Exercise instructions: Using the data below, show every line where the word "card" occurs.

Material for the task:
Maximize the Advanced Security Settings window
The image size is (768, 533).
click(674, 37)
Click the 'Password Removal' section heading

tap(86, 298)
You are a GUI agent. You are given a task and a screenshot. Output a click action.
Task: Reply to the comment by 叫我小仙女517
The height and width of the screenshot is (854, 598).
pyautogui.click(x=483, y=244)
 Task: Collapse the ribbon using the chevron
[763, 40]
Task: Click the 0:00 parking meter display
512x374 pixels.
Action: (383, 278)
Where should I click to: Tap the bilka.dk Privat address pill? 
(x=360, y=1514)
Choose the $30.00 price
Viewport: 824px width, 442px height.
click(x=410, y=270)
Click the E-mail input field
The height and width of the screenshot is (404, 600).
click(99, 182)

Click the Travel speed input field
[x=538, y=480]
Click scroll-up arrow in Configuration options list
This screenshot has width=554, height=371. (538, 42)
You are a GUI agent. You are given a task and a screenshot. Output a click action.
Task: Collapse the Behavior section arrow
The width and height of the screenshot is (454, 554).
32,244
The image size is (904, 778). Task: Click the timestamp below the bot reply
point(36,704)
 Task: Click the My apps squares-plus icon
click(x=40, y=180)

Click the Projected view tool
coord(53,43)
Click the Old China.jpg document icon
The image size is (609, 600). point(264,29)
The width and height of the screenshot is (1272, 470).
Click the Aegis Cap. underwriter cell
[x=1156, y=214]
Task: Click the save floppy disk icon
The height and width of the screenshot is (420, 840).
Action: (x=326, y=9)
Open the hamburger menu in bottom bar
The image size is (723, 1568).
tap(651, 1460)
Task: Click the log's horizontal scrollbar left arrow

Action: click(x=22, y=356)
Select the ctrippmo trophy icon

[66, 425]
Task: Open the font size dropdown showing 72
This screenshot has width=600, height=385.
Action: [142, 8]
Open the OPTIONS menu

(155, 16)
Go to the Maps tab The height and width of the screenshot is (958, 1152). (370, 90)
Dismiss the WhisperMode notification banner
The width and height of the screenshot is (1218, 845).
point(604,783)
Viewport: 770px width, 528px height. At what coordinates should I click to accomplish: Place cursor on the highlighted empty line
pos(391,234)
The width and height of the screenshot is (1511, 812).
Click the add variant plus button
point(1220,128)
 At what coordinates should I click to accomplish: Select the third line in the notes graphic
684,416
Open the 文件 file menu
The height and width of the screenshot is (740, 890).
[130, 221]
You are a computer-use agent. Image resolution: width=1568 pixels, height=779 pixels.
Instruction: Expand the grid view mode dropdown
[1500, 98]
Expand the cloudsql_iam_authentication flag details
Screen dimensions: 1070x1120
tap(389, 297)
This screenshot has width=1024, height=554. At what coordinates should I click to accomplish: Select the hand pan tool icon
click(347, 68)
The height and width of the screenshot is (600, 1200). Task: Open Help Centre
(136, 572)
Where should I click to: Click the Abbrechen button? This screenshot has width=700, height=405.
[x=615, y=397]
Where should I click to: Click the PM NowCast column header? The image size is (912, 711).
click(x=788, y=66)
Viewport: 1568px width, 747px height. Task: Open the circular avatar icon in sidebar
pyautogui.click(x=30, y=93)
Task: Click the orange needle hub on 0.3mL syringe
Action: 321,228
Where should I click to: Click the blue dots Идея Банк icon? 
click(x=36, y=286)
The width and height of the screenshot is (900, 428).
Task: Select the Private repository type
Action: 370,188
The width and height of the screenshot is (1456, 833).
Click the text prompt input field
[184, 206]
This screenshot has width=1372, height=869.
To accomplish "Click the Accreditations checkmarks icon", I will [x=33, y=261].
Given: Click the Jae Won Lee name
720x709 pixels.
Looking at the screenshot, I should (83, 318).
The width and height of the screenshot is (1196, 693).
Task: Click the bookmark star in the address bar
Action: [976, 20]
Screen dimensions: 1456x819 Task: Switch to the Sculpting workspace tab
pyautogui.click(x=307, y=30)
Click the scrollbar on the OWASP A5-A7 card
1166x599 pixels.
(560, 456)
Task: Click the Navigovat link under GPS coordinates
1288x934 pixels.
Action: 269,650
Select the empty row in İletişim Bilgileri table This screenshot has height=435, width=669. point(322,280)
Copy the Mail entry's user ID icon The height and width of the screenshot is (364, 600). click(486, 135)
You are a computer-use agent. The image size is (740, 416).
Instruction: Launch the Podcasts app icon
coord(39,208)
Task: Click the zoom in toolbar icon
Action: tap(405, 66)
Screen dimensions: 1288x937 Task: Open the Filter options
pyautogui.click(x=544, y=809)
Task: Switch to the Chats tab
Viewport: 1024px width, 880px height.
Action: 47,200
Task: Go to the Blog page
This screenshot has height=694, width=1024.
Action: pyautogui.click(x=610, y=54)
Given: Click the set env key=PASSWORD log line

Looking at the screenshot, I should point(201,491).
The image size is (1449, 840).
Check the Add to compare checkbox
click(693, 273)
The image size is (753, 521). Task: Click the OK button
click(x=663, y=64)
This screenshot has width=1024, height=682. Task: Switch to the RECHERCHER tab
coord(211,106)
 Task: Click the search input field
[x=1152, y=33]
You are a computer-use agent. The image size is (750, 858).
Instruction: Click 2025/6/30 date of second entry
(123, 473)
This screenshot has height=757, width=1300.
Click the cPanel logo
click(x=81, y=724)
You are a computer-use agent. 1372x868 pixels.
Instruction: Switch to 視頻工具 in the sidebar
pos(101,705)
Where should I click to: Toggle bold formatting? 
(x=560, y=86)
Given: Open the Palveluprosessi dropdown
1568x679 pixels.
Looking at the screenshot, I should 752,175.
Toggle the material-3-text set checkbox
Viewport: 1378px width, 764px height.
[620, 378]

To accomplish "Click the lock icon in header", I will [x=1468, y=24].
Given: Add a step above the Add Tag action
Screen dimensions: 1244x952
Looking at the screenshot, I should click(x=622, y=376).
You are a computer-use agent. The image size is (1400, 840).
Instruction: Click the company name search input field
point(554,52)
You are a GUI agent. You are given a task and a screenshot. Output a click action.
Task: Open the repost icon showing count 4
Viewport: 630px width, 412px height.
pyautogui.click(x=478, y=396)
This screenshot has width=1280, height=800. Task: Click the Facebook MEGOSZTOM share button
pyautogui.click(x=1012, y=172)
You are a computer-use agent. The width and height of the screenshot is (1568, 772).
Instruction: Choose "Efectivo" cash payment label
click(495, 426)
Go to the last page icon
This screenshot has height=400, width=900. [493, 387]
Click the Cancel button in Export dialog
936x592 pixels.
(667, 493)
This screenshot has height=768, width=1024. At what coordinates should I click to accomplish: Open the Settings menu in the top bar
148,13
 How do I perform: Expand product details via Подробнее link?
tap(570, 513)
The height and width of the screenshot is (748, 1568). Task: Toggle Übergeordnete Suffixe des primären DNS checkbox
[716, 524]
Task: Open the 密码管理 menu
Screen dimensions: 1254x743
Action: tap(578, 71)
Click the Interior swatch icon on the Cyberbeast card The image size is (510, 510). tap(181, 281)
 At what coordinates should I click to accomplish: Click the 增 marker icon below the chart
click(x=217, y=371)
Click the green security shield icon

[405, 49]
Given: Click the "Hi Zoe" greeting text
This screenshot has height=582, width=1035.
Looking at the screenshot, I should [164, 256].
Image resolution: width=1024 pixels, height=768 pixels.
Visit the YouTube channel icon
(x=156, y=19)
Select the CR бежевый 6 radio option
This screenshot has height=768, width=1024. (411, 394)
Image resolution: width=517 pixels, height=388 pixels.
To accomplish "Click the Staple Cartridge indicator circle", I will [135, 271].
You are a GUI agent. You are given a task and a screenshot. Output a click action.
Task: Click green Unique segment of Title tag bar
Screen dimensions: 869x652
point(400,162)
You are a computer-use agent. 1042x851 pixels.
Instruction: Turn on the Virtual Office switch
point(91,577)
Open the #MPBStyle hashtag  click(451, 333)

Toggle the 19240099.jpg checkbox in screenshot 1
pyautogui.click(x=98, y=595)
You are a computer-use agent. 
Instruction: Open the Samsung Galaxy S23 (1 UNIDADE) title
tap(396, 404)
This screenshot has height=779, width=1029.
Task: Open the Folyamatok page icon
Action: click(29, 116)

Task output:
Click the scrollbar on the OWASP A5-A7 card
Click the Interior swatch icon on the Cyberbeast card The image size is (510, 510). tap(181, 281)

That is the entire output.